======== RAW DATA ========

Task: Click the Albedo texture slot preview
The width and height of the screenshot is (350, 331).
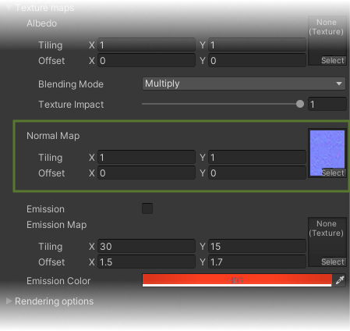Action: pos(327,41)
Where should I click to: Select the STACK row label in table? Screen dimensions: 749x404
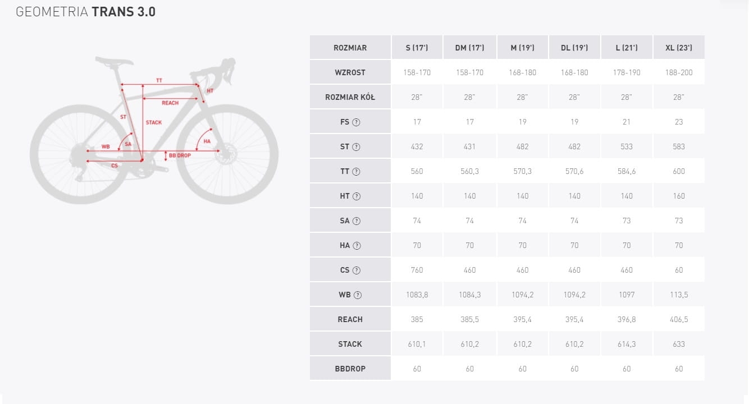coord(350,344)
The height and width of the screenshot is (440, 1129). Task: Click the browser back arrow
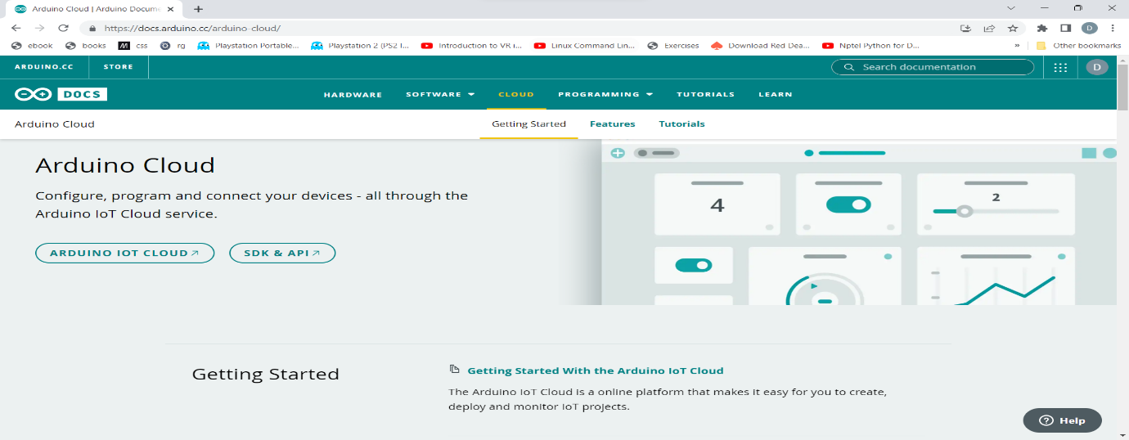coord(16,28)
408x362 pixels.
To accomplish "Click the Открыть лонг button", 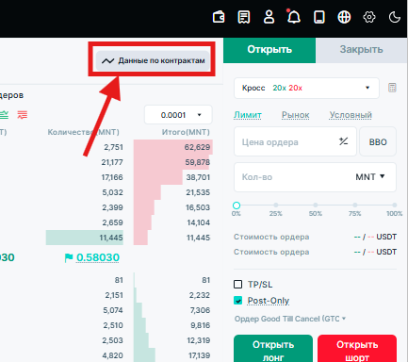I will pos(273,349).
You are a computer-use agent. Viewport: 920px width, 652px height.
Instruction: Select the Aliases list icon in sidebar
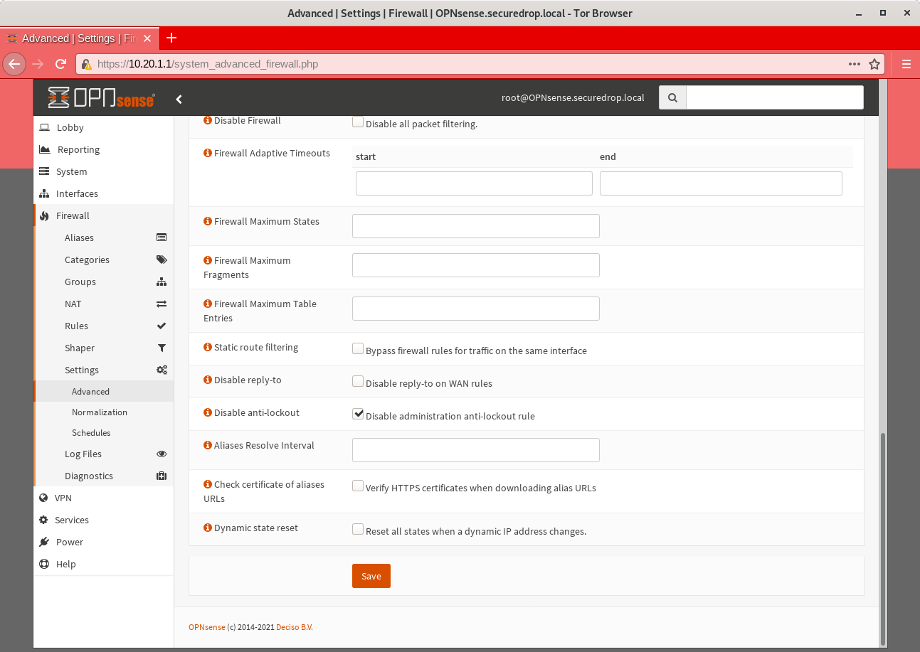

========

• _ASSIGNMENT_: A word-for-word copy of the lines from the start of the listing through the line containing "408x362 pixels." is the answer. Pictures stay out of it.

• _EXERCISE OUTPUT_:
Task: Click the Albedo texture slot preview
The width and height of the screenshot is (350, 331).
Action: pos(327,41)
Where should I click to: Select the STACK row label in table? Screen dimensions: 749x404
coord(350,344)
The height and width of the screenshot is (440, 1129). Task: Click the browser back arrow
coord(16,28)
408x362 pixels.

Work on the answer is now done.